Il Dis, il Dipartimento per le informazioni della sicurezza, diretto da Giampiero Massolo, risponde al sottosegretario che ha la delega sui servizi, Marco Minniti e al capo del governo. In sostanza sarà direttamente Palazzo Chigi a decidere, pianificare e controllare missioni delle nostre forze speciali in territorio libico.Si legge all’articolo 2 del Dpcm del 10 febbraio: «Nelle situazioni di crisi e di emergenza che richiedono l’attuazione di provvedimenti eccezionali e urgenti il presidente del Consiglio, previa attivazione di ogni misura preliminare ritenuta opportuna, può autorizzare, avvalendosi del Dis, l’Aise, ad adottare misure di intelligence e di contrasto anche con la cooperazione tecnica operativa fornita dalle forze speciali della Difesa con i conseguenti assetti di supporto della Difesa stessa».

L’Aise risponde al presidente del Consiglio dei ministri e informa, tempestivamente e con continuità, il ministro della Difesa, il ministro degli Affari Esteri e il ministro dell’Interno per le materie di competenza.Sembra confermato, al momento, l’entità della partecipazione ad un’eventuale missione di peace enforcement con i nostri alleati, quando si formerà un governo libico e chiederà formalmente un intervento: dovrebbero essere tremila militari, come già scritto dal Corriere; ieri è filtrato che in prima linea ci saranno i reggimenti San Marco e Tuscania.

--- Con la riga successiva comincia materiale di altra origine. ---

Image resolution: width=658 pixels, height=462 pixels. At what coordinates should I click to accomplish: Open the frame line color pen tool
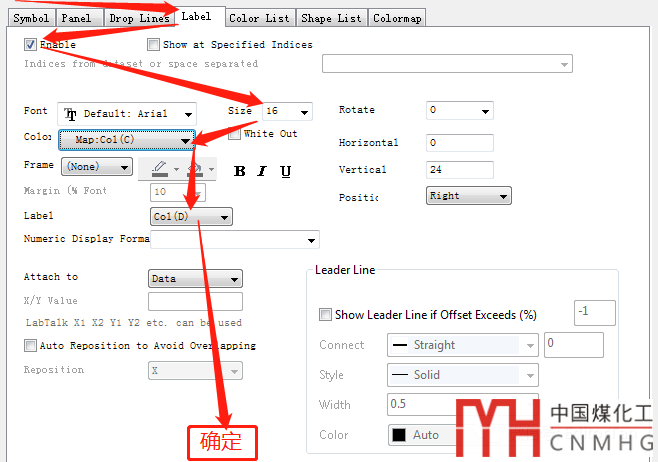[160, 168]
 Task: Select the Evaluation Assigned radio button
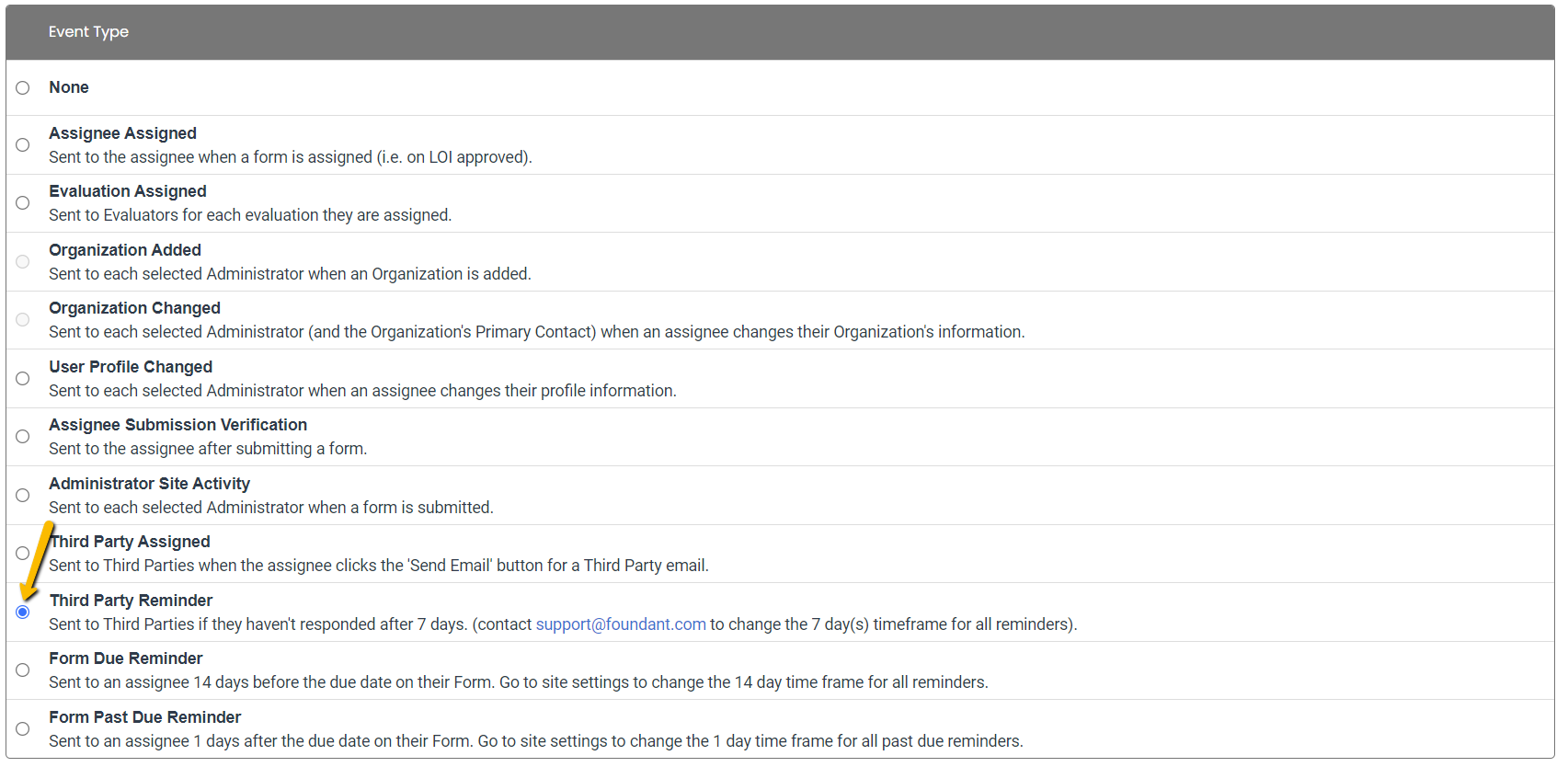[x=23, y=203]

In questo caso però, a differenza che per l’invio di unità speciali in base al decreto varato il 10 febbraio, ci vorrà un’autorizzazione del Parlamento.Delle missioni di unità speciali eventualmente disposte dal premier il Parlamento verrà informato con atti scritti e secretati, tramite il Copasir, il Comitato per il controllo parlamentare sui nostri servizi segreti.



OK DEL GOVERNO LIBICO ALLA GUIDA ITALIANA

"A noi va anche bene che l'Italia assuma il ruolo di leader dell'intervento internazionale nella guerra contro le forze emergenti dell'Isis in Libia. Ma attenzione: occorre che qualsiasi azione militare nel Paese sia minuziosamente concordata con il nostro governo a Tripoli e le nostre forze militari sul campo. Se così non fosse, qualsiasi tipo di operazione si trasformerebbe da legittima battaglia contro il terrorismo a palese violazione della nostra sovranità nazionale". Lo afferma al Corriere della Sera, lanciando un appello al governo Renzi, il ministro degli Esteri della coalizione di milizie e forze politiche ispirate all'ideologia dei Fratelli Musulmani, Ali Ramadan Abuzaakou. Sul perchè restino ancora tante difficoltà per un governo di unità nazionale, Ramadan spiega: "Il problema sta nelle modalità e nello stile scelto dai due delegati delle Nazioni Unite, prima Bernardino León e adesso Martin Kobler, nel designare quel governo. Le colpe più gravi sono di León, che sin dall' inizio ci ha imposto le sue mosse, ha rifiutato il confronto e ha sempre preferito Tobruk. Un anno fa non capivamo il motivo di tanta ostilità. Poi - prosegue - abbiamo compreso: León lavorava per gli Emirati Arabi Uniti, che sostengono Tobruk, e adesso che ha lasciato l'Onu gli hanno persino offerto un impiego con uno stipendio di circa 50 mila euro mensili". "Lo scorso autunno - dice ancora - speravamo che Kobler, il successore, finalmente ci ascoltasse. Ma questi ha subito affermato che nulla sarebbe cambiato, anzi ha continuato con la stessa politica". "Come León - sostiene il ministro libico -, Kobler si è rimangiato la parola data. Per esempio, le prime intese prevedevano due vice-premier nel gabinetto unitario e adesso ne impongono addirittura sei. Non capiamo però come mai anche la diplomazia italiana si schieri con tanta veemenza a sostenere gli errori dei responsabili Onu".